BEGIN Records for the exercise

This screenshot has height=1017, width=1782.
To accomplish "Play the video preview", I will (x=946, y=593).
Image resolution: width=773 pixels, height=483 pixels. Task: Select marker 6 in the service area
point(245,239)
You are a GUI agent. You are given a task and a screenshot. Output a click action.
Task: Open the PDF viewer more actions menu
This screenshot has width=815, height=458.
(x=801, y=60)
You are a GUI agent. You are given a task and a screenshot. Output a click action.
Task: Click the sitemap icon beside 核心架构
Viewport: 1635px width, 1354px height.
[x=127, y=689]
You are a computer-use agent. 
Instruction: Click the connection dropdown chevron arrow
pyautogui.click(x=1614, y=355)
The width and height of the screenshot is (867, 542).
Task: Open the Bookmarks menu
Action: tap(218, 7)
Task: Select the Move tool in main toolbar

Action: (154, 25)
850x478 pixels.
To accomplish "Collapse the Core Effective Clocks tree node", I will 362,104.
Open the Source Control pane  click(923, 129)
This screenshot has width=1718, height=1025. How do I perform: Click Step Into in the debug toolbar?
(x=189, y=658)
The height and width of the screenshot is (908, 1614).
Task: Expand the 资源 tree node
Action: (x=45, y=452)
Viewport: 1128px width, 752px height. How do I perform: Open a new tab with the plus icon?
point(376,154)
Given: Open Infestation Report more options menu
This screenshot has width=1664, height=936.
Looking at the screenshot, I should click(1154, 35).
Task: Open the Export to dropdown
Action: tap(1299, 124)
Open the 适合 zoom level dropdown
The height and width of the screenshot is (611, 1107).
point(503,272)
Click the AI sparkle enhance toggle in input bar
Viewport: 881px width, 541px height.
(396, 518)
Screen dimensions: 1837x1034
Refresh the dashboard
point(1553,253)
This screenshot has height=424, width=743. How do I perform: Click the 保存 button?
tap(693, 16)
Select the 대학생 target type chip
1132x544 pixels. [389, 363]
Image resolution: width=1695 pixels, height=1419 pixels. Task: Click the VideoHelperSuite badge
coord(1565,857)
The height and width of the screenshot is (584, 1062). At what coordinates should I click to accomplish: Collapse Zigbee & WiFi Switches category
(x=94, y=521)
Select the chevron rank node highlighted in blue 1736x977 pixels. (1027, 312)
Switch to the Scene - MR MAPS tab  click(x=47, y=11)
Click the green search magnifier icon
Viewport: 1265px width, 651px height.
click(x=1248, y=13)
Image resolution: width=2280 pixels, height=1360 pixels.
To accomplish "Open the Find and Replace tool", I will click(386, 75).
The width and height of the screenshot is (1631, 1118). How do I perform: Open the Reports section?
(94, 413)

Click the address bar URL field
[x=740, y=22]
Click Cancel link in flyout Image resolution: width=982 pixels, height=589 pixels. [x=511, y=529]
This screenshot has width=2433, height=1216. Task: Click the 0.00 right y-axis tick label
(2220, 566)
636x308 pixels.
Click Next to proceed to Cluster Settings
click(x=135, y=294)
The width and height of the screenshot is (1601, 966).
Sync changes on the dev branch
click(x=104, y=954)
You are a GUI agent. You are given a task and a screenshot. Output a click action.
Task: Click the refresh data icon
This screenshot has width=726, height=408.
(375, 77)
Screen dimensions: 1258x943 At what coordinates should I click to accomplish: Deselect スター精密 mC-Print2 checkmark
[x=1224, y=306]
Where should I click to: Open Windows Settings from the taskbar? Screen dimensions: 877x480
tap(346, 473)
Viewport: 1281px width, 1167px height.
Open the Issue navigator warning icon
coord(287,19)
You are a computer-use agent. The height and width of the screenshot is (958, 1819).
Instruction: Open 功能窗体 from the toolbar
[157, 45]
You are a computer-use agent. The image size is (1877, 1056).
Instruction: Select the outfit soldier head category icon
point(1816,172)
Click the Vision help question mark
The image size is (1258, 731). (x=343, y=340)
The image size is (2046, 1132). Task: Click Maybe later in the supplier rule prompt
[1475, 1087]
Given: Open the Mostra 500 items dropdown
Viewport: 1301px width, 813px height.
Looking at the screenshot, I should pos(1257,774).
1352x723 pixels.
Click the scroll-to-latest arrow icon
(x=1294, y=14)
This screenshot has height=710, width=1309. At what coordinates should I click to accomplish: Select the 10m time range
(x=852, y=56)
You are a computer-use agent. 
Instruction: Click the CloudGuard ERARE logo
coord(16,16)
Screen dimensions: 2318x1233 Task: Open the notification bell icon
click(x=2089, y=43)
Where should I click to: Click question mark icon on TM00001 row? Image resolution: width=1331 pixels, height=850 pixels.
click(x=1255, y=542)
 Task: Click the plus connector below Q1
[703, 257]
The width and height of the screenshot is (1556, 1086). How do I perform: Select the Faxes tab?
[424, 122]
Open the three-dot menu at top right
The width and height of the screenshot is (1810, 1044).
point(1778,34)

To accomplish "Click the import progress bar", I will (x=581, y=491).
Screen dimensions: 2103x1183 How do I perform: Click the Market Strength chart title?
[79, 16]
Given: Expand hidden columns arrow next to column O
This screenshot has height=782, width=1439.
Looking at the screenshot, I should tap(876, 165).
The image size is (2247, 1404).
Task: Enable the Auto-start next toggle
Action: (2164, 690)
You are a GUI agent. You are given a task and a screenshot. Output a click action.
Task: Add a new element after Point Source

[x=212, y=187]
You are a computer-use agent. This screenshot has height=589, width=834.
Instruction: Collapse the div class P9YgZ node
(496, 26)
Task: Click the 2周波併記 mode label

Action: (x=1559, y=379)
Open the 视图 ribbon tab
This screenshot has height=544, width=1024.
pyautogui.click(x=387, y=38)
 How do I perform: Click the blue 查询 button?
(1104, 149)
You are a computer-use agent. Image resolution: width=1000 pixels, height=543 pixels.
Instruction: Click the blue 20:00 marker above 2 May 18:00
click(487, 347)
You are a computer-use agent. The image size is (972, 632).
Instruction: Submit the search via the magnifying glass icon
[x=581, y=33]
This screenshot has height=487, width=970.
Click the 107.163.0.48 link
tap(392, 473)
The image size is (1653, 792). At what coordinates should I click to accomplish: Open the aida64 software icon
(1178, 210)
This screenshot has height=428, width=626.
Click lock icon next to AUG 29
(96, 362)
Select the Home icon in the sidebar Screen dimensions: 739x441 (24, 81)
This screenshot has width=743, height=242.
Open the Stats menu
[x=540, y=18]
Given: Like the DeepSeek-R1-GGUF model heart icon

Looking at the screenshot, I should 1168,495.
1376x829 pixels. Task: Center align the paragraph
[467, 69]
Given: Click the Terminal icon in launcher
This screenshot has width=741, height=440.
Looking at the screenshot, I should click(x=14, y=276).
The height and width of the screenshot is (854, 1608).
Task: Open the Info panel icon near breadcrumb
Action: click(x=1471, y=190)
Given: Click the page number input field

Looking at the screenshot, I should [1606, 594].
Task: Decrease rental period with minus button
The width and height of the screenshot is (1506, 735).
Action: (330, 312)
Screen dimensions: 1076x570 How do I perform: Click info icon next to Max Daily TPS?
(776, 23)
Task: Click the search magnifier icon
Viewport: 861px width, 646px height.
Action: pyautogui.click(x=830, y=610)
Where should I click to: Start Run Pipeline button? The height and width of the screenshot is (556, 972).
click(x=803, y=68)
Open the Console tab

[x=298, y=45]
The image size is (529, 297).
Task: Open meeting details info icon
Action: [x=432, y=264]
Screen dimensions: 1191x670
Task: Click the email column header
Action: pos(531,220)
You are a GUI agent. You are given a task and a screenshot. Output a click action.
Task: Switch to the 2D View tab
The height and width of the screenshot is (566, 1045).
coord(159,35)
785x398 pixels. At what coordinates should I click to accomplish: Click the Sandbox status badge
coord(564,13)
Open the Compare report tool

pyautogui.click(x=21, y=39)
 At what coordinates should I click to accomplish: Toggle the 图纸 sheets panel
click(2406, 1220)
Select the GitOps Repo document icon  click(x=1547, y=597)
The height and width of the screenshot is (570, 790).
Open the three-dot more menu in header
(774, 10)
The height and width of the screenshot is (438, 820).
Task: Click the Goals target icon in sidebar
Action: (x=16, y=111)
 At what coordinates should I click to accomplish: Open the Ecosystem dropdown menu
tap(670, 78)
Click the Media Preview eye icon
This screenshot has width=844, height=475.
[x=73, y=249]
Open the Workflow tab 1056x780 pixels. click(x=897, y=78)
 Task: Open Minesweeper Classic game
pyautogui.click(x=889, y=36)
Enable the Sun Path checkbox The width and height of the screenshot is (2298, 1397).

END Records for the exercise

§ Problem to work on
Filter the entries above down to the lines containing the word "magnifier".

§ Result of this task
Click the green search magnifier icon
Task: Click the search magnifier icon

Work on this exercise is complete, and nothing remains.